Supplementary Figure 9. hPSCs release ciliary proteins in EV via kinesin-2. (a) Quantification of protein fraction in EV (SN), compared to whole cell lysates (LY), as a percentage of total protein (SN + LY), using BCA assay (n = four distinct hPSC lines, plotted separately). (b) Representative immunoblot showing IFT88 levels in LY vs.
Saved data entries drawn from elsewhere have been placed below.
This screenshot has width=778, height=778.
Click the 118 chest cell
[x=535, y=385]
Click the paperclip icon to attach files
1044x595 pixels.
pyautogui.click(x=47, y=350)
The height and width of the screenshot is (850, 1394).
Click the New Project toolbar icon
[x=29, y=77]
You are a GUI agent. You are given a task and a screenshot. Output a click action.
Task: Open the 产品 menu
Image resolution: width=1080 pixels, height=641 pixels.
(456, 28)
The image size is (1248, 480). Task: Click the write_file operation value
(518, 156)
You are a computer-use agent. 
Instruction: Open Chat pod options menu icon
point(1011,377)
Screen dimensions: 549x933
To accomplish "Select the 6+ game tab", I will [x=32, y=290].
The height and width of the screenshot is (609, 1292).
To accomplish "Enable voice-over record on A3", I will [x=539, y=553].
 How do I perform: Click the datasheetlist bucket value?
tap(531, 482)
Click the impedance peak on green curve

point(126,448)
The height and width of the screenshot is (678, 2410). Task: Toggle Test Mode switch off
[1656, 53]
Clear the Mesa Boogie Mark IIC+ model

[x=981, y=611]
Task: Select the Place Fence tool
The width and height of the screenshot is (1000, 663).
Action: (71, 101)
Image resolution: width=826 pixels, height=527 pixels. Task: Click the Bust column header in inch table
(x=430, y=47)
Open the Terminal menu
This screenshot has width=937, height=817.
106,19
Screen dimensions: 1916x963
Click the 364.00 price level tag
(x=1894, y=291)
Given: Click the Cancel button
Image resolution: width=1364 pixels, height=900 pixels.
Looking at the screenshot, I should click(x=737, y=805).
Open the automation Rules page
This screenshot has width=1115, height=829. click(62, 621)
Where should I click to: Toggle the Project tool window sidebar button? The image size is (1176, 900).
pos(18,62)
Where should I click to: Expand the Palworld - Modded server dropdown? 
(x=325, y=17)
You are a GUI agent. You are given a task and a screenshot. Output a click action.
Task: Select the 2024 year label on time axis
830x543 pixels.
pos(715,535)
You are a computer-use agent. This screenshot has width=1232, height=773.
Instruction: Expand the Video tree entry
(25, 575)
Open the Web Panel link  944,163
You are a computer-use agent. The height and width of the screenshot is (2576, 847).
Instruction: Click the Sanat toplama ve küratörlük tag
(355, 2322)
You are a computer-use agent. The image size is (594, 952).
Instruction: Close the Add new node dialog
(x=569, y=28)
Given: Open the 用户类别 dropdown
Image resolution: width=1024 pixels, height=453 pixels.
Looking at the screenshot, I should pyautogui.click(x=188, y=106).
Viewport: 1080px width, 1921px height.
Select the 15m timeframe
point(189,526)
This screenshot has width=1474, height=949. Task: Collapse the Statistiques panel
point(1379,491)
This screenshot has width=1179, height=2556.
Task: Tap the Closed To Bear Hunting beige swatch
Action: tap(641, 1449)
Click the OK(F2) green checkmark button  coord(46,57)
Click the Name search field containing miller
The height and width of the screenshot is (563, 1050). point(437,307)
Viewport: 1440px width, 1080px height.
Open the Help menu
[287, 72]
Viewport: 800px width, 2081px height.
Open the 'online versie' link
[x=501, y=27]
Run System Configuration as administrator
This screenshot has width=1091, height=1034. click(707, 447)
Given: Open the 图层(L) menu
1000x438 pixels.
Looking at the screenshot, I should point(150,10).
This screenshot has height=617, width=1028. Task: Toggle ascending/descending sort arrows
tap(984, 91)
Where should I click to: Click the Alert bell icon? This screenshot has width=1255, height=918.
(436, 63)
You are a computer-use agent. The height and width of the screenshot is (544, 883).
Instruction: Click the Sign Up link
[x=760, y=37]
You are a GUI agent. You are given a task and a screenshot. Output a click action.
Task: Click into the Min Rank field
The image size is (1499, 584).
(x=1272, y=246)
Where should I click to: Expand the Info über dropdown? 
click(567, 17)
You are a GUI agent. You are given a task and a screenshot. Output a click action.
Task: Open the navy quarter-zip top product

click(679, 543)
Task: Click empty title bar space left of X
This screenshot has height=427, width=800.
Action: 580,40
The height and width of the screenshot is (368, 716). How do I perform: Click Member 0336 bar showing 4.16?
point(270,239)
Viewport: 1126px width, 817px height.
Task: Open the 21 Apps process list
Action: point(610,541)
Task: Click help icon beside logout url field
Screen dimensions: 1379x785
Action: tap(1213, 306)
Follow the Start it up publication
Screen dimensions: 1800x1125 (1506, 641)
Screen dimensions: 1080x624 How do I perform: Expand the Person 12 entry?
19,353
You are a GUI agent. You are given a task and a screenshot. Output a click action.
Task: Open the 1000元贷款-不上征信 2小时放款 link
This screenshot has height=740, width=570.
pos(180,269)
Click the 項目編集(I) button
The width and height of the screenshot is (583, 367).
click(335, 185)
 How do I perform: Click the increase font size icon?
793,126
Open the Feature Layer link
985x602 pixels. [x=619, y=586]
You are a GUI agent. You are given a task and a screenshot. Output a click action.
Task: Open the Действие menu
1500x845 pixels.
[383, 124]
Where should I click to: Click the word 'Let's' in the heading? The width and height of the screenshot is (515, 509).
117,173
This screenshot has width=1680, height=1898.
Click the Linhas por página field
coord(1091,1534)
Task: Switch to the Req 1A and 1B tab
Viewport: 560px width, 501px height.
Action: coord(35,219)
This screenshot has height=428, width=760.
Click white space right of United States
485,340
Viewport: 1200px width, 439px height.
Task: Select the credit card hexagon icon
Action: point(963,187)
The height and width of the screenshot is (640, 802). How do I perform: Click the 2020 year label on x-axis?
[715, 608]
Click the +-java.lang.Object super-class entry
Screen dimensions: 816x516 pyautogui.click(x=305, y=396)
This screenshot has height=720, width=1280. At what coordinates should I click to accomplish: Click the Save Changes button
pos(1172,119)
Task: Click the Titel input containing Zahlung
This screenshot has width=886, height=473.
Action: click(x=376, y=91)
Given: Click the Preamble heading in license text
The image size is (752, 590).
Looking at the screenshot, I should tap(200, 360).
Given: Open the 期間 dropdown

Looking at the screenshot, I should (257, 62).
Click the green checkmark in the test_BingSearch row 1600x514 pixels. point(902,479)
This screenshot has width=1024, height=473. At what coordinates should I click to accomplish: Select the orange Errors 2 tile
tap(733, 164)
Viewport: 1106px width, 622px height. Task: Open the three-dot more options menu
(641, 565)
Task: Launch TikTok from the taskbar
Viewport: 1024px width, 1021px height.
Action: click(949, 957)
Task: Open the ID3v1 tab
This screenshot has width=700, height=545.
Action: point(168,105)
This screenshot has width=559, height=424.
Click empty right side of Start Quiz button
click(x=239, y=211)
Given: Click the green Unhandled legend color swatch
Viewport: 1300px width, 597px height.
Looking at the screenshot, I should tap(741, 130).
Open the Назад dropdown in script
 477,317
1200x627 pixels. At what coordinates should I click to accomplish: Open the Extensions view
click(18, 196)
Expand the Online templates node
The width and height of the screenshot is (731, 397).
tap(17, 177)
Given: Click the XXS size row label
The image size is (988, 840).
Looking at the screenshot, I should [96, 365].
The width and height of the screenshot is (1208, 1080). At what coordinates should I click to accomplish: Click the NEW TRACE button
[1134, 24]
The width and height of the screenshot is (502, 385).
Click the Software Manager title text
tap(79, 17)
SN. Total protein load is indicated in μg above each lane. (c) Quantification of IFT88 band intensities per lane at increasing total protein loads in SN and LY (n = 4 independent biological replicates from a total of 4 distinct cell lines). (d-e) Representative immunoblots and (f) band intensity quantifications of key ciliary proteins in EV, in KIF3B−/− hPSCs compared to isogenic controls (mean ± s.e.m., n ≥ 2 independent biological replicates from a total of 4 distinct cell lines).
Supplementary Figure 10. Kinesin-2 knockout hPSCs exhibit secretion defects with normal cytoplasmic expression. (a) Representative immunoblots of endogenous PC1 or (b) PC2 proteins in supernatants (SN) and lysates (LY) from control, PKD1−/−, PKD2−/−, and KIF3A−/− hPSCs, with FLOT1 loading control. PC2tetra refers to the tetrameric form of PC2. (c) Silver stain of whole supernatants from two control and three KIF3A−/− hPSC lines. No consistent differences in banding pattern are observed between the two groups. (d) Uncropped immunoblots for PTCH1 and IFT88 in EV, from Fig. 8b and 8c, respectively.
Supplementary Table 1. Lines and n used for statistical analysis.
Data Availability Statement
All datasets are available from the corresponding author upon reasonable request. Complete RNA-seq datasets will be deposited in NCBI as a GEO dataset at the time of publication.